After he arrived here in January, he turned his passions from Burma’s
military dictatorship to the resettlement agencies, barraging them with
constant phone calls and emails and even going over their heads to
their parent organizations in Washington, DC.

He started a grassroots advocacy group for local refugees. He even
kept a diary documenting what he sees as the agencies’ neglect. In one
passage, he compares himself to a tiger at a zoo:

“He is sleeping at the corner even the place is noisy. When the
staffs bring meat for them, then they move, eat and sleep again. Beside
that, there’s nothing to do.”

Glenn’s own analysis of the situation could tend toward the dramatic
(the neglect he cites might fairly be attributed to very limited
resources over at the agencies). But he ended up being a huge help with
trying to figure out what refugees here are going through, patiently
wading through hours of confused interviews.

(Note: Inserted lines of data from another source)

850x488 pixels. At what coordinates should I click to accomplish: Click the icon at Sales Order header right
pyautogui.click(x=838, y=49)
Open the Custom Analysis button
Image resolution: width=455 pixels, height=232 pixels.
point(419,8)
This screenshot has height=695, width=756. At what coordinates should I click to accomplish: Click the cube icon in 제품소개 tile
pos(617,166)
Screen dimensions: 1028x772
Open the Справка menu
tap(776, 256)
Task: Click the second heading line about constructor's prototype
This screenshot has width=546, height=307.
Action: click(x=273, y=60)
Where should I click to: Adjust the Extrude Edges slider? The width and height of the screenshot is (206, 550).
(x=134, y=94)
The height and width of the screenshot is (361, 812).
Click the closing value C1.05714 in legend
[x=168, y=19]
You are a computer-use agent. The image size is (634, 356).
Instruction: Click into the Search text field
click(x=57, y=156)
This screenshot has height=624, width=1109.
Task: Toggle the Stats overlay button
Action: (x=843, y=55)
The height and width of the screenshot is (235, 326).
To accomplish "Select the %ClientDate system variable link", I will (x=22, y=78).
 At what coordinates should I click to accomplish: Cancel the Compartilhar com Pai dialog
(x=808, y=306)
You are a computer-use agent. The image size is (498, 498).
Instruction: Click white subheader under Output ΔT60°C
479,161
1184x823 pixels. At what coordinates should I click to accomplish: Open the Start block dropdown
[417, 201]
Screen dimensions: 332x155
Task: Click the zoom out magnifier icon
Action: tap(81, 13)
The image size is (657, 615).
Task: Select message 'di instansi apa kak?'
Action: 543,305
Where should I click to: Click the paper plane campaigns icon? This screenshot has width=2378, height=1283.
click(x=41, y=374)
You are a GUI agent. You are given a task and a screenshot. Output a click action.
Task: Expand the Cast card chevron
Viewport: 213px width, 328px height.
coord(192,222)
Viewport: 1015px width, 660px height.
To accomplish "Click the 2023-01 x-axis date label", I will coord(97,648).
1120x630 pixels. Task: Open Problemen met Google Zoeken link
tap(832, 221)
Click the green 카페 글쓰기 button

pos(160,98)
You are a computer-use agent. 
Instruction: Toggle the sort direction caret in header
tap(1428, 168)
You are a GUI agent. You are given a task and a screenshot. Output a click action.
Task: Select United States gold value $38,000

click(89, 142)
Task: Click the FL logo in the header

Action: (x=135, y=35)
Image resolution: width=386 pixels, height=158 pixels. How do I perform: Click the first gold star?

Some refugees were missing food stamps and Medicaid. Some couldn’t
find jobs. Others had never learned how to visit the doctor or ride the
bus. Most had little clue exactly what was going on in their new lives.

“I should be getting a job as an interrogator,” Glenn said in a huff after one particularly exhausting exchange.

On a couple of nights, Glenn rounded up people who wanted to share their
stories with the newspaper, and they sat cross-legged on the floor of
his apartment. There was the usual talk of joblessness, isolation and
bureaucratic confusion. A slight man in camouflage pants leaned into
the circle to interrupt.

His agency had sent him to a job in Louisiana, Glenn translated. But
he ended up far away and in Alabama. Then he was threatened when he tried to leave. The man wanted to know if this was normal here.